▶ [Task to complete]: Leave out the pictures and restate exactly, and only, the lines from the one that contains "This screenshot has width=200, height=92." through the final line of the material below.

--- Material shown ---

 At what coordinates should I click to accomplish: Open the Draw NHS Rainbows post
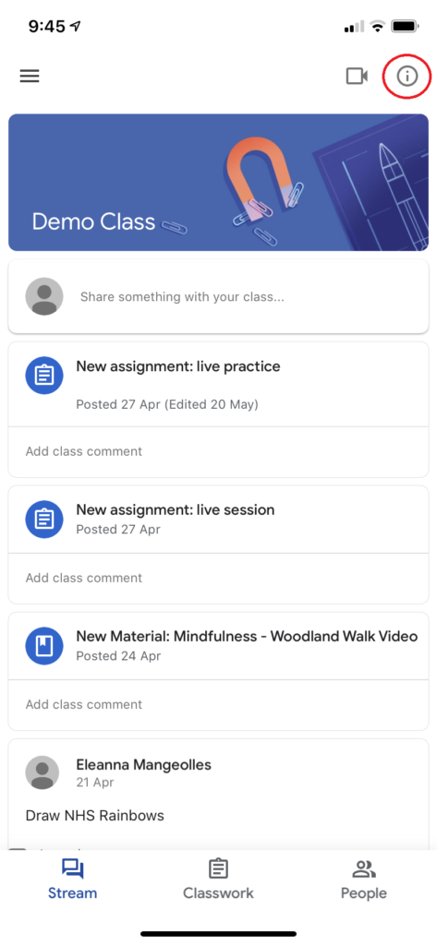click(95, 816)
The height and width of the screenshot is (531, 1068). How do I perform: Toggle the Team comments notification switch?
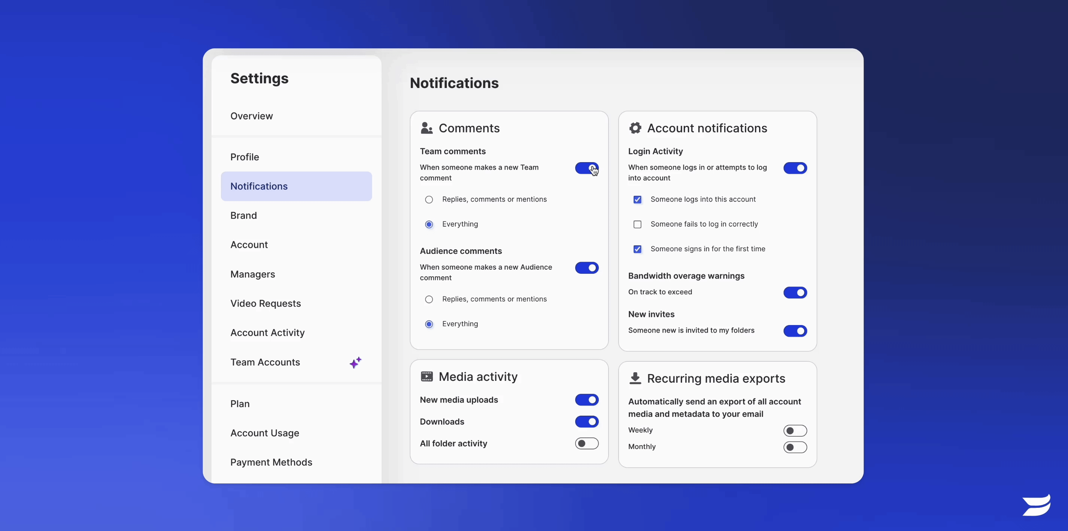(586, 168)
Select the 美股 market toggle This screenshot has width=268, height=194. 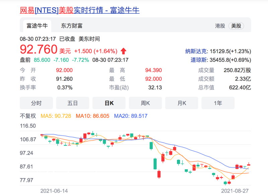(x=236, y=26)
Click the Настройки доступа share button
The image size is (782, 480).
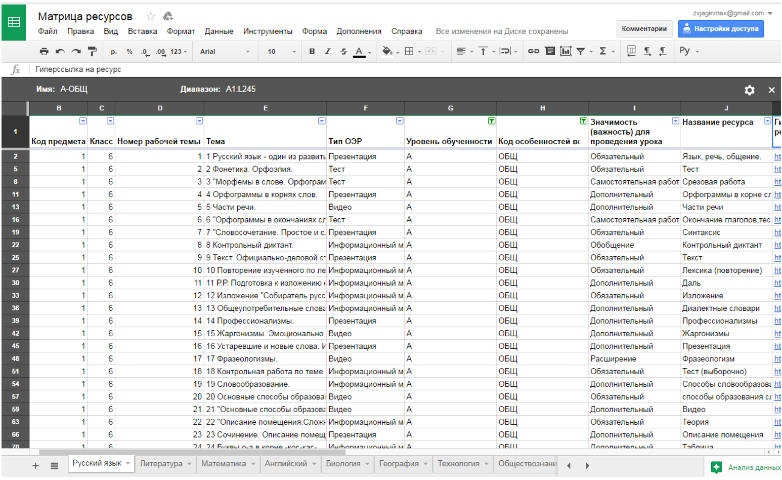point(720,29)
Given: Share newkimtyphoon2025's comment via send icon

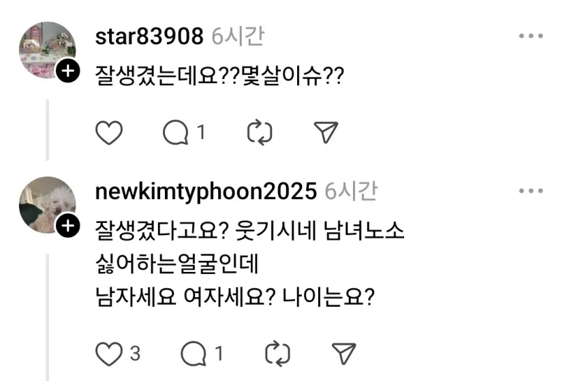Looking at the screenshot, I should coord(343,354).
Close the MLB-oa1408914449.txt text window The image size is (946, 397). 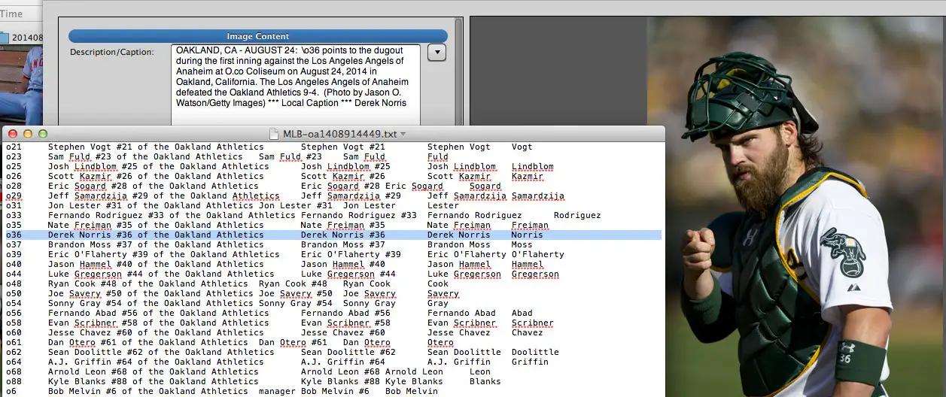point(12,134)
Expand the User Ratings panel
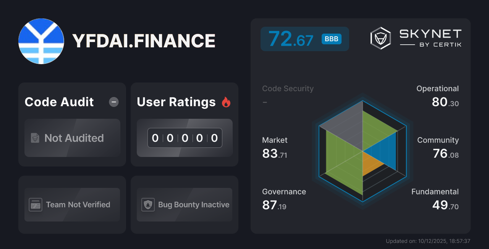 coord(184,125)
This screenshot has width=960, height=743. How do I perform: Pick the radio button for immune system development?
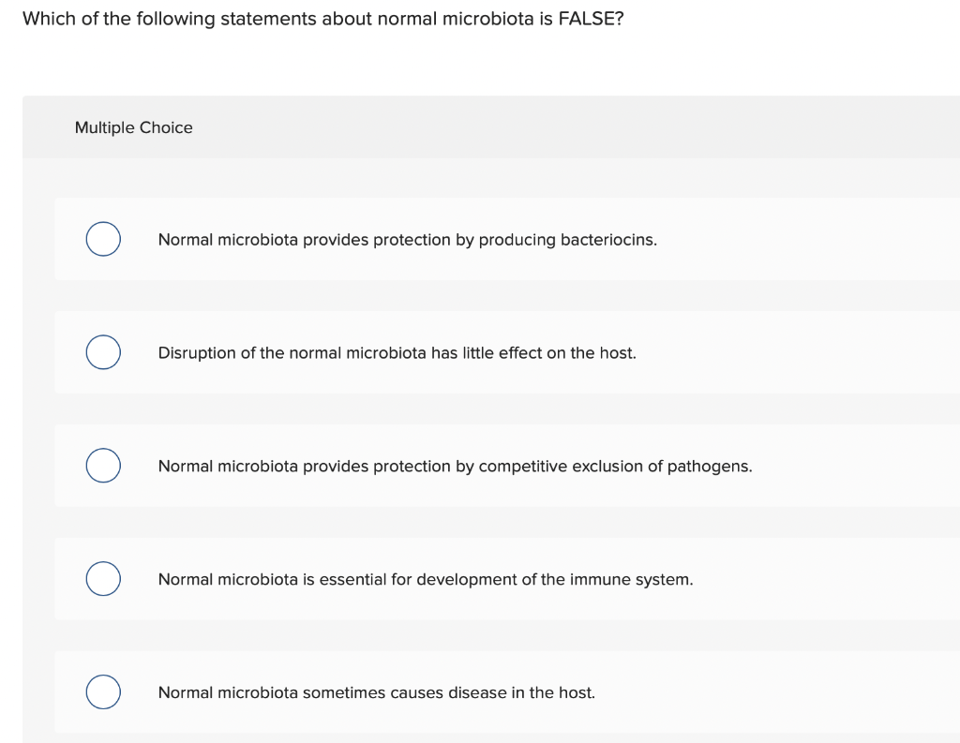103,579
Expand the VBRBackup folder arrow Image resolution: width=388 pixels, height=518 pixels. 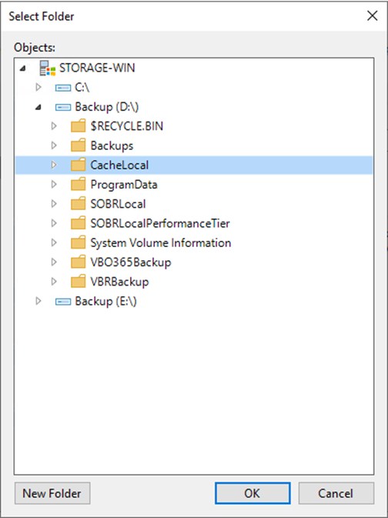point(54,282)
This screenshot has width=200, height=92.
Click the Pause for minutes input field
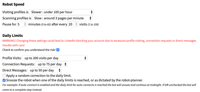(22, 24)
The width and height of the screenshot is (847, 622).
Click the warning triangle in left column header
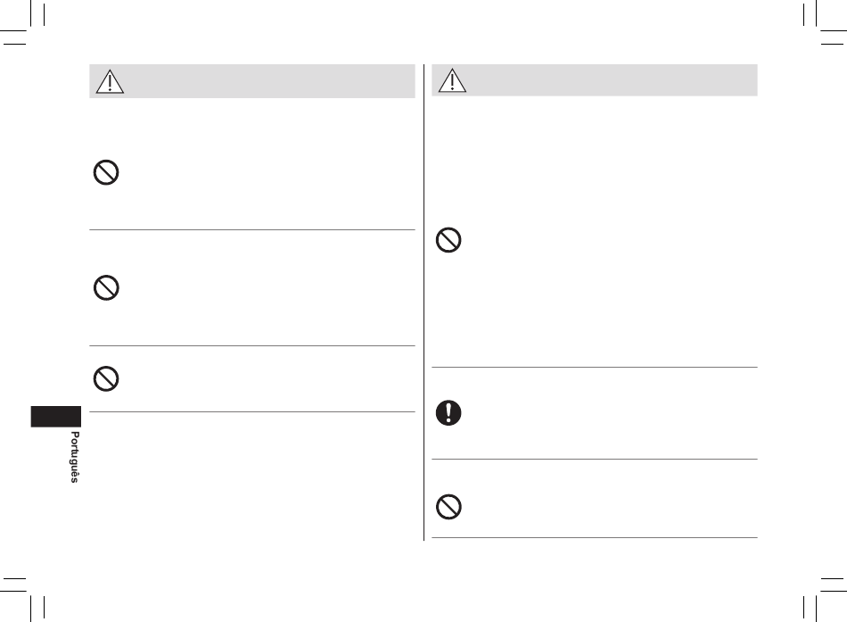click(x=110, y=82)
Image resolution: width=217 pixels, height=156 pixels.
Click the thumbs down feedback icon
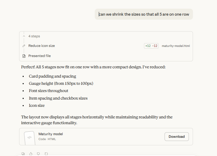(39, 154)
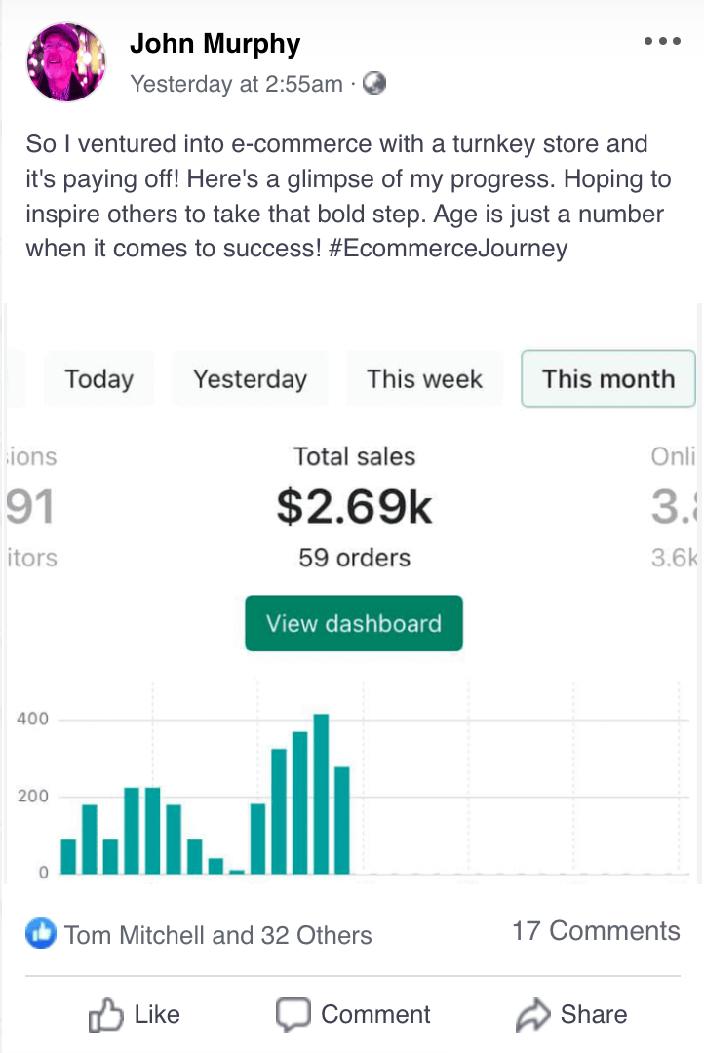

---

▶ [Solution to this task]:
This screenshot has width=200, height=92.
Click the Pause for minutes input field
(22, 24)
The width and height of the screenshot is (847, 622).
Click the warning triangle in left column header
click(x=110, y=82)
Image resolution: width=217 pixels, height=156 pixels.
Click the thumbs down feedback icon
(39, 154)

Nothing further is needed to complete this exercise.